The Fecal Incontinence Postpartum Research Initiative undertook a population-based survey sent to women 3–6 months after delivery.17 Fourteen percent (1,192/8,774) of respondents reported symptoms of FI. Body mass index (BMI) greater than 30, time pushing, forceps-assisted delivery, fourth-degree tear, and current smoking were associated with FI. The Kaiser Permanente Continence Associated Risks Epidemiologic Study was a cross-sectional sample of 12,200 women aged 25–84 years.18 Using the validated Epidemiology of Prolapse and Incontinence Questionnaire, the overall prevalence of FI was 17%. Participants were then categorized into nulliparous, CD, or vaginally parous groups. The vaginally parous group had a higher prevalence of all pelvic floor disorder symptoms, including FI. Other recent studies have also continued to show an association between vaginal delivery and FI, especially with anal sphincter tear.19,20
The association of third- and fourth-degree sphincter tear and FI was first reported more than 10 years ago.21 Sphincter tears may occur in up to 18% of deliveries22 and may not be recognized at the time of delivery in 23%–35% of primiparous women.22,23 As noted above, the prospective multicenter CAPS study consisted of three cohorts of primiparous women: 407 women delivered vaginally, with clinically recognized anal sphincter tears (n=407); 390 controls who delivered vaginally, without a clinically evident sphincter tear; and 124 CD controls who delivered prior to labor.12 The presence of FI was measured with use of the Fecal Incontinence Severity Index, assessing symptoms at 6 weeks and 6 months postpartum. Women sustaining a sphincter tear compared to the controls who delivered vaginally reported more FI at 6 weeks (27% versus 11%, OR=2.8, CI=1.8–4.3, attributable risk 15%) and at 6 months (17% versus 8%, OR=1.9, 95% CI=1.2–3.2, attributable risk 9%). Severity of FI was significantly greater in those women with a sphincter tear. Risk factors for FI in the group with sphincter tears of the CAPS cohort included Caucasian race, antenatal UI, fourth- versus third-degree tear, older age at delivery, and higher BMI.24
A subset of CAPS patients underwent endoanal ultrasound studies, and they were queried about FI symptoms 6–12 months postpartum.25 In the group with tears, the finding of internal sphincter tears was associated with greater FI symptoms. Women with combined tears (internal and external anal sphincter tears) had the highest degree of symptoms.
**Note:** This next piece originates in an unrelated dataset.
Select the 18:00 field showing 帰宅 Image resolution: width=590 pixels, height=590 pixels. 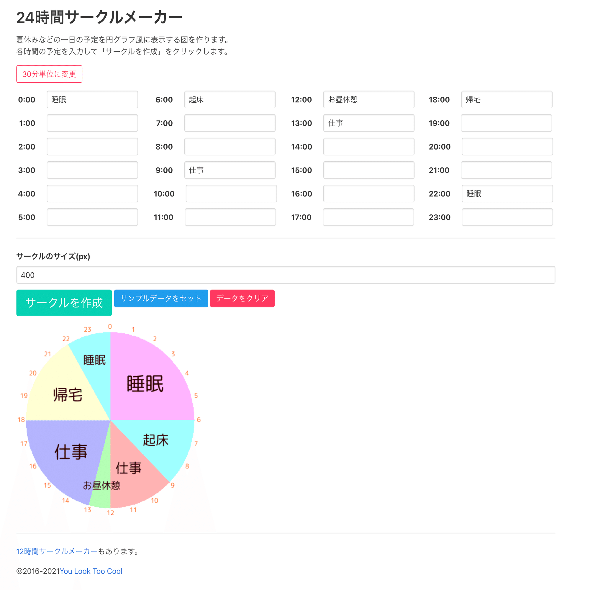[x=507, y=99]
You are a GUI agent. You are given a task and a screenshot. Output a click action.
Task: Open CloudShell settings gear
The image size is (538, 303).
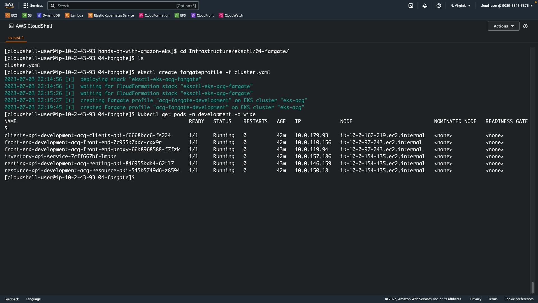525,26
The association of especially internal anal sphincter gaps by ultrasound postpartum, has been associated with greater FI symptoms in other studies as well26,27 and has broadened the focus of anal sphincter repairs from just the external sphincter to include the internal sphincter.
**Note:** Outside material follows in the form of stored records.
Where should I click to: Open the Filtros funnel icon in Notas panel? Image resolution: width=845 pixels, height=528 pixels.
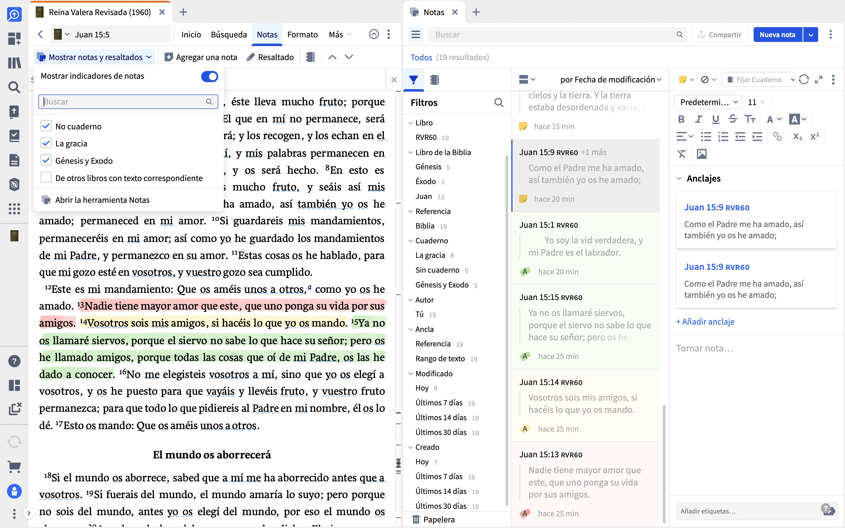[413, 80]
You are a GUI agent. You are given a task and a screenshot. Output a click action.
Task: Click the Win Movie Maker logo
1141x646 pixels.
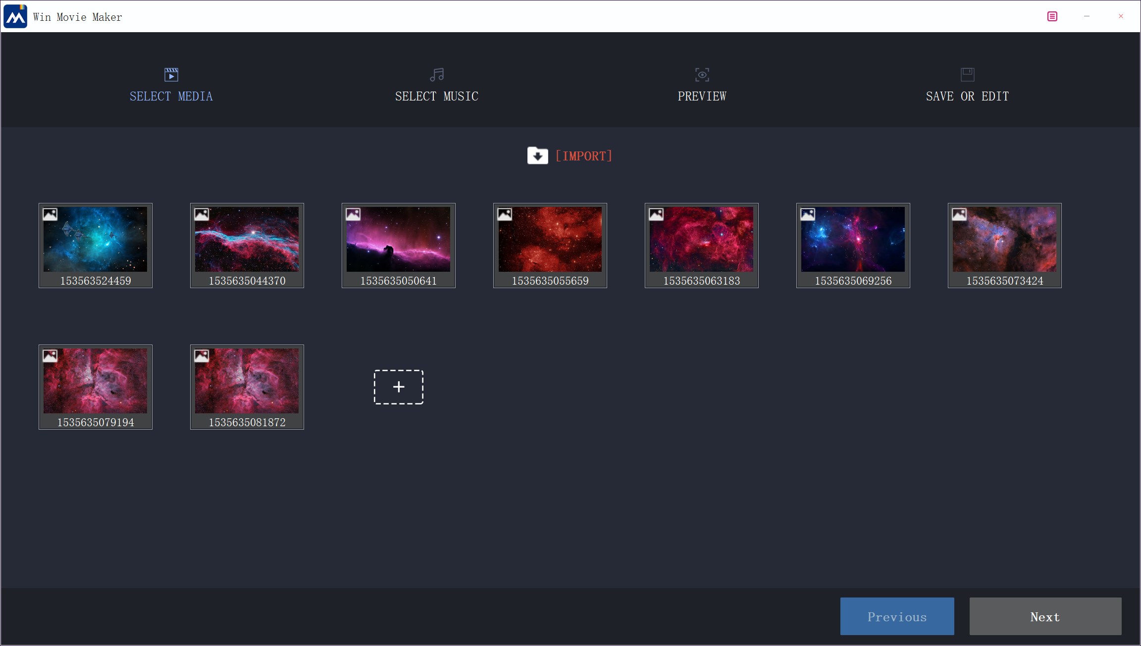point(15,16)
Evidence regarding the use of mediolateral episiotomy to prevent sphincter tears is inconsistent,28 and evidence on other interventions such as delivery posture29 and perineal massage30 was inconclusive. The prevention of FI with use of CD has also not been conclusively proved.12,31 The appropriate repair technique and association with FI has also been studied. A 2006 Cochrane review comparing overlapping and end-to-end repair did not find a difference in FI symptoms at 6 weeks and at 3, 6, and 12 months postpartum.32 Recently, immediate postpartum ultrasonography has demonstrated missed sphincter tear rates as high as 35%;33 this finding has sparked interest in immediate postpartum ultrasound.